“Ah, I should like to be sure of it!” she continued. “I have not found kindly people in the cities—they do not even seem to notice a fine day!—I have not found them anywhere, so why should they be in Tull? You are a wise man, tell me, is Tull the exception?”

“Yes, Mrs. Cronshaw. You must come and visit us whenever you’ve a mind to; have no fear of loneliness.”

“Yes, I will come and visit you,” she declared, “soon, I will.”

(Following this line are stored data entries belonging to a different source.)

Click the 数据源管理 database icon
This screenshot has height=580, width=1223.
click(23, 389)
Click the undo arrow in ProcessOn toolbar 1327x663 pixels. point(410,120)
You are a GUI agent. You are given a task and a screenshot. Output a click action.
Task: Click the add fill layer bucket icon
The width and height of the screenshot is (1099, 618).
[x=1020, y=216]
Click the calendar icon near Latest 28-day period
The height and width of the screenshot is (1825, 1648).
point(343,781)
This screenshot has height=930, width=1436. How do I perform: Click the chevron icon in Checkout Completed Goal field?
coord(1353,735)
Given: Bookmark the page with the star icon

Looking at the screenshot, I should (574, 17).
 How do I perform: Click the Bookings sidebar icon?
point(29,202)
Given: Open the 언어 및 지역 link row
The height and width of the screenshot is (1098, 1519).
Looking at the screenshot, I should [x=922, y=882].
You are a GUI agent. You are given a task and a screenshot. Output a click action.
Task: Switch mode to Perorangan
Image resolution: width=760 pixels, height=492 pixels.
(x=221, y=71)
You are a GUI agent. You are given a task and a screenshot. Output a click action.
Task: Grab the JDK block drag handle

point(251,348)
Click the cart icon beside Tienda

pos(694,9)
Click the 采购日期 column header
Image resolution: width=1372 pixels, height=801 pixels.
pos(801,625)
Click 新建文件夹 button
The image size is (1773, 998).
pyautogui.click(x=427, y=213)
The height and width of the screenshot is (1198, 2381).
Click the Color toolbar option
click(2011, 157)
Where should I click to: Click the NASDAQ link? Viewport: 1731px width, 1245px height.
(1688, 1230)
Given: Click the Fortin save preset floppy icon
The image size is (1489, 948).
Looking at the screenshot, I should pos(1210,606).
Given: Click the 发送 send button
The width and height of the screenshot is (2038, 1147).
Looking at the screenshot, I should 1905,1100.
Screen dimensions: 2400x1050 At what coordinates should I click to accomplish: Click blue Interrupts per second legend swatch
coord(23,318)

“That’s right, you must visit us.”

“Yes, soon, I must.”

But weeks passed over and the widow did not keep her promise although she only lived a furlong from his door. Pettigrove made no further invitation for he found excuses on many evenings to visit her. It was easy to see that she did not care for his wife, and he did not mind this for neither did he care for her now. The old wish that he had never been married crept back into his mind, a sly, unsavoury visitant; it was complicated by a thought that his wife might not live long, a dark, shameful thought that nevertheless trembled into hope. So on many of the long winter evenings, while his wife dozed in her bed, he sat in the widow’s room talking of things that were strange and agreeable. She could neither understand nor quite forgive his parochialism; this was sweet flattery to him. He had scarcely ever set foot outside a ten-mile radius of Tull, but he was an intelligent man, and all her discourse was of things he could perfectly understand! For the first time in his life Pettigrove found himself lamenting the dullness of existence. He tried to suppress this tendency, but words would come and he was distressed. He had always been in love with things that lasted, that had stability, that gave him a recognition and guidance, but now his feelings were flickering like grass in a gale.

“How strange that is,” she said, when he told her this, “we seem to have exchanged our feelings. I am happy here, but I know that dark thought, yes, that life is a dull journey on which the mind searches for variety, unvarying variety.”

“But what for?” he cried.

“It is constantly seeking change.”

“But for why? It seems like treachery to life.”